‘Playmobil: The Movie’ Review: “For Anya Taylor-Joy Fans Only”

I never played with Playmobil toys as a kid. I am not sure if I knew anyone that ever did. They were always in the periphery of my memory, always lining the shelves without a child to lovingly take them home to adventures outside of their boxes. They never collected dust like my favorite toys. I saw them only for the boxes that kept them, kept free from being played with and forgotten of later when toys become only toys. It seems like most people share this same experience with Playmobil. And I predict Playmobil: The Movie might share the same reputation.
Unfortunately, this movie does suffer from the beginning. Playmobil: The Movie opens unexpectedly with tragedy. Marla (Anya Taylor-Joy) and her younger brother lose both of their parents in a car accident. It is a bold choice, and one that could have made this children’s movie cathartic if it did not seem so calculated to progress the story. This plot beat is this movie’s greatest weakness. We never see the parents, nor see their relationship with their children. It is strictly an ends to a means for Marla to lose her spirit of adventure. She can no longer afford to have fun, she has to take care of her brother.
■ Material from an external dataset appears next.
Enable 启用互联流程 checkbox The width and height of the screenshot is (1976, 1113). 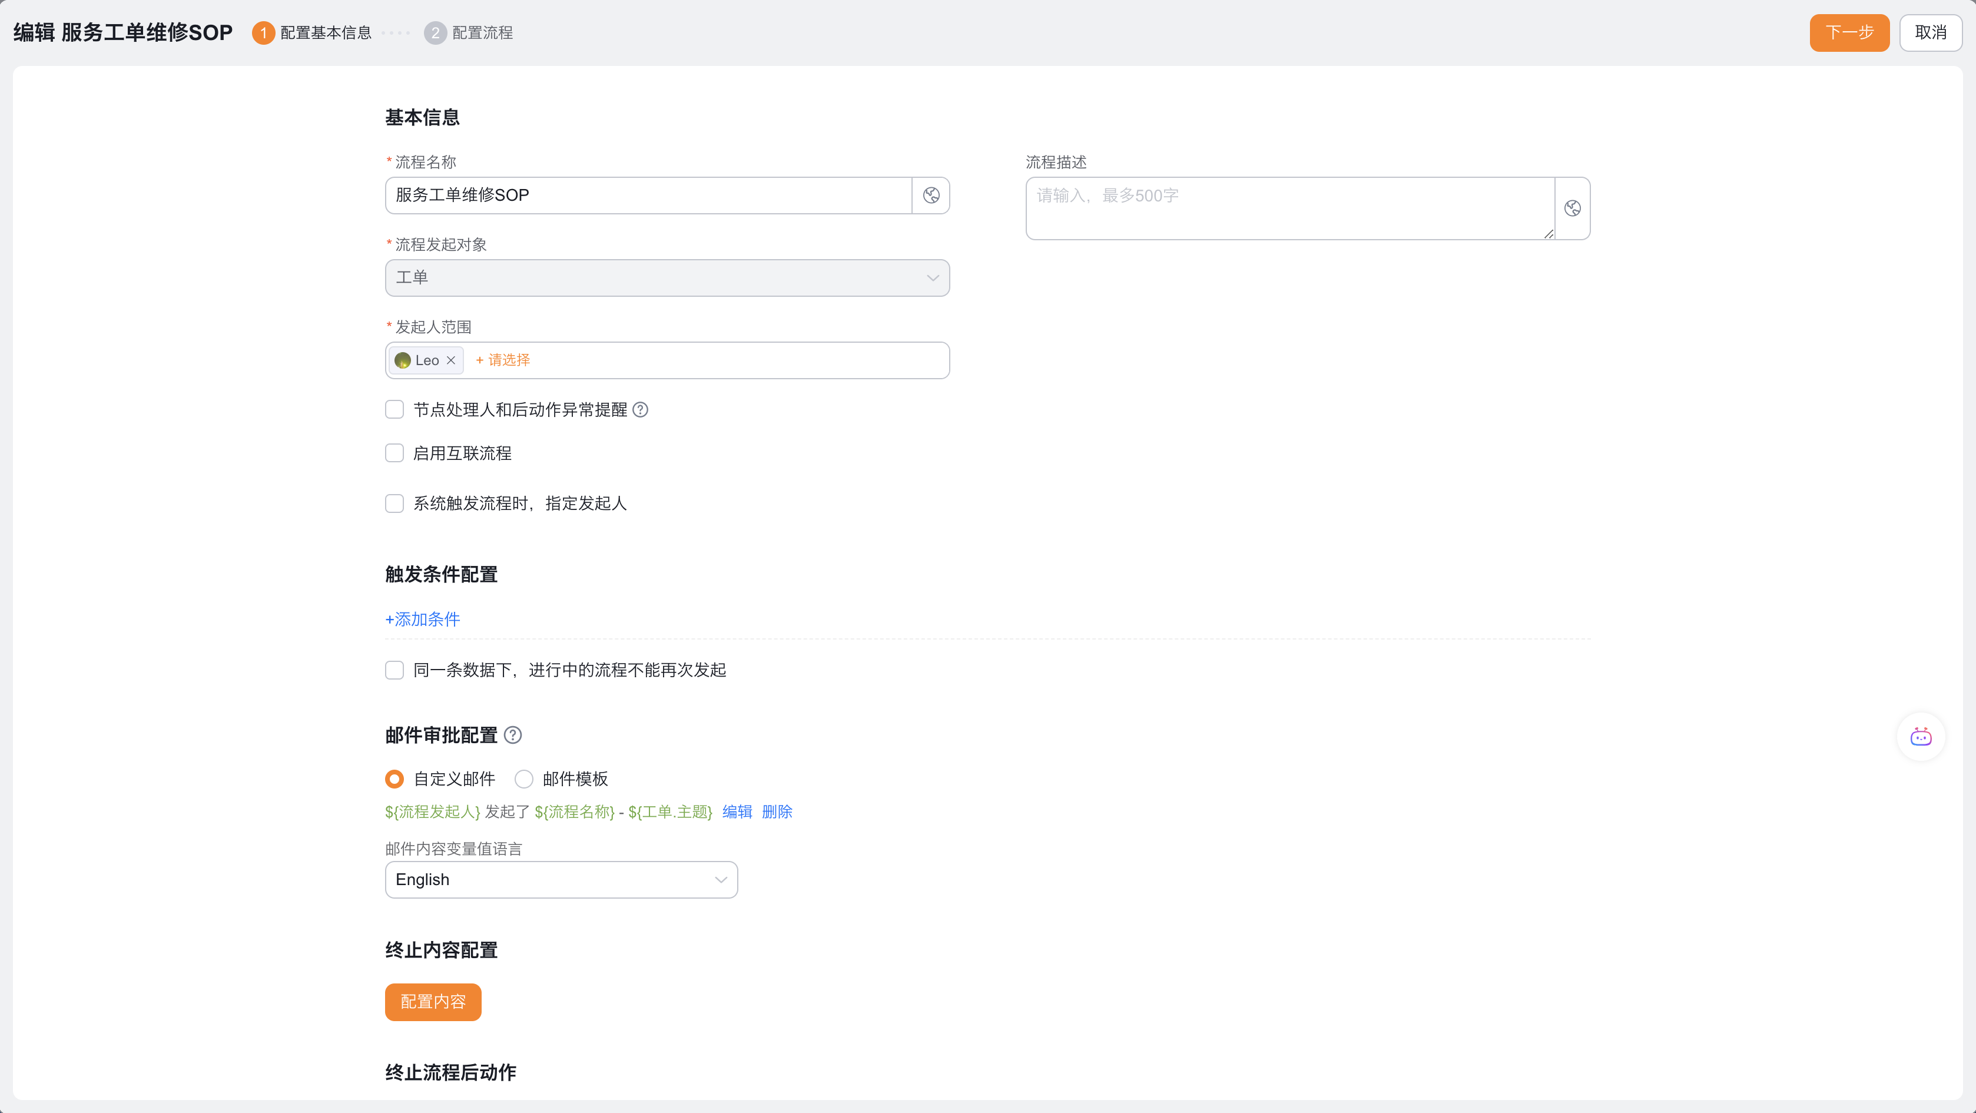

I do believe that children can handle mature subjects, but this is just cruel and callous. Only an adult could write a script that treats its characters like pawns.
Despite my serious grievances, Playmobil: The Movie does not side-step the emotional toll of grief. Taylor-Joy carries this movie where the script fails to by asking us to empathize with her loss of purple extensions (a symbol of child-like innocence). Gone are the days when she can break out into song and fill her passport book, she has to support her family. And when I say support, I do not mean having fun. Rarely does this struggle leave any room for fun and toys. Marla is tired, not because she wants to be, but because she has to be to make ends meet. Only her brother can ignite this feeling of adventure in her again when he runs away to the Playmobil exhibit.
He succeeds, alright. Our characters get thrown into a cartoon world colored with the sense that anything could happen at any given time in these soft pastels. And the world itself is huge. If I were to name every place encountered in this movie, it would just come out to a long list. It is so liberating! There is so much freedom to be felt in knowing that you are not bound to any one thing, it is all right there for you to dance between the borders of entire worlds. And not even the pacing of this movie can keep up with this world-building. We zigzag our way through a whole cast of characters and environments so quickly that it all becomes a dazzling blur. I can appreciate this world’s earnestness, the characters deserve it after what they had to go through.
And so, the story follows Marla on her quest to save her brother from Emperor Maximum (Adam Lambert). This could have been so much more emotionally resonant. After all, her brother is the only family Marla has left. But not once does the movie ever frame it that way. It is a missed opportunity, that fails to make the death of their parents count towards something other than a plot catalyst. What is frustrating is that I know that there is a better movie here behind the corporate sheen of it all. All of the pieces are there for it to be moving. But the filmmakers played it safe, losing sense of not only their audiences, but their characters as well.
I was the only person in my theater’s audience. If I did not show up, maybe it would have played to an empty theater. This is sad, much like my memory of the toys. I cannot see this movie changing anyone’s mind about them. And I do not suspect Anya Taylor-Joy will change anyone’s preconceptions either. – Daniel Hrncir
Rating: 5/10
Playmobil: The Movie is now in theaters.
The film stars Anya Taylor-Joy, Jim Gaffigan, Gabriel Bateman, Adam Lambert, Kenan Thompson, Meghan Trainor, and Daniel Radcliffe.